Django Unchained, Quentin Tarantino's latest tilt at the cock-a-hoop delights of the counterfactual historical, (after Inglourious Basterds) couldn't be more different. Less a pat on America's back than a kick up its backside on the subject of slavery, some have argued that it is much more significant than Lincoln. And after furiously circling the Spaghetti Western in every film that he's made so far Tarantino finally gets in on the genre in grand style. In characteristic fashion, he's mashed it with another (' blaxploitation' ), thrown in a metaphor from Teutonic myth and concocted an uproariously funny, self-indulgent confection that should make many gag. Its overuse of the 'N-word' may have led to much browbeating, but that doesn't detract from Tarantino's genius for glorious cinematic reinvention.
Browbeating is something Kathryn Bigelow should now know all about. Her Zero Dark Thirty, about the hunt for Osama bin Laden, was first targeted by right-wingers afraid it might give Obama a boost in an election year and then slammed by liberals for depicting America's use of torture. Offering not so much catharsis as much as apt celluloid closure for America's most traumatic memory, the film is a masterful fusion of the immediacy of journalistic reality with the conventions of what cinema pundits call 'docudrama'. Its understated style, right up to and even after the climax we're all waiting for, helps it skip past the obvious chestthumping, while its expert foregrounding of a stubborn female CIA analyst's efforts to find a ghost helps us identify with the quest without really buying into the politics of it. This is no mean accomplishment.

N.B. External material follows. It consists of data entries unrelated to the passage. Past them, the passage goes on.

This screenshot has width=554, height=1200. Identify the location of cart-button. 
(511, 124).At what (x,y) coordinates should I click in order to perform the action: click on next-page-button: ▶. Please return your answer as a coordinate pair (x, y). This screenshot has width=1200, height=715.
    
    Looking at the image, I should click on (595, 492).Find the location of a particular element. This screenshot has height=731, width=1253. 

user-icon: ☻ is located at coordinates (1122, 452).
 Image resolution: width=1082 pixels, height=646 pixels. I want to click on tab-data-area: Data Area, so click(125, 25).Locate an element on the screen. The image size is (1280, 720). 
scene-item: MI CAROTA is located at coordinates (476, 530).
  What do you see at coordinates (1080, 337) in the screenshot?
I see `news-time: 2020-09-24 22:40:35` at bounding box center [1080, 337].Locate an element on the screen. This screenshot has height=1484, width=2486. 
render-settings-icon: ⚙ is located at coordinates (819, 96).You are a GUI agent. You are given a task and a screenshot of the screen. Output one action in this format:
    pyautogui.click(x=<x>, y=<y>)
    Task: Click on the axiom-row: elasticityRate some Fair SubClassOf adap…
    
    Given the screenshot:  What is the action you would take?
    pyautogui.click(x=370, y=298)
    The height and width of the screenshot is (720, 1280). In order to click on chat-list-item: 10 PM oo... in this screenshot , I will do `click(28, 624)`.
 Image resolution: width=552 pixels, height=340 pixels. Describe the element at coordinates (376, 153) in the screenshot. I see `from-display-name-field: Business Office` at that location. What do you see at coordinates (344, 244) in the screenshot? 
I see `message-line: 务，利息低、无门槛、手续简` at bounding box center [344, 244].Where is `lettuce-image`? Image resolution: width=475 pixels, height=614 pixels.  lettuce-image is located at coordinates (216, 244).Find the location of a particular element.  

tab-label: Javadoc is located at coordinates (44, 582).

But it's been sufficiently tarred, if not quite feathered, which leaves the field open to Argo, the slickest, lightest and slightest take on American history in the Best Pic sweepstakes. Significantly, Ben Affleck's engaging recreation of a real CIA plan - one that actually worked as intended in the Middle East three decades ago - also places Hollywood front-and-centre in this narrative, as the cavalry riding in to rescue helpless real world spooks. Besides clever pacing and film editing, this might be one key reason why the film, has hoovered up ever major best picture award on its way to the Oscars and appears set, according to every trade pundit, to best its weightier competitors come Sunday night.
With such careful nods to America's past it's safe to assume that Hollywood's once again telling us that it's got its troubled nation's back. Yet for this singular American dream factory, when it comes to handing out its prized gongs, Hollywood, as it did with The Artist last year, clearly loves few things better than patting its own back.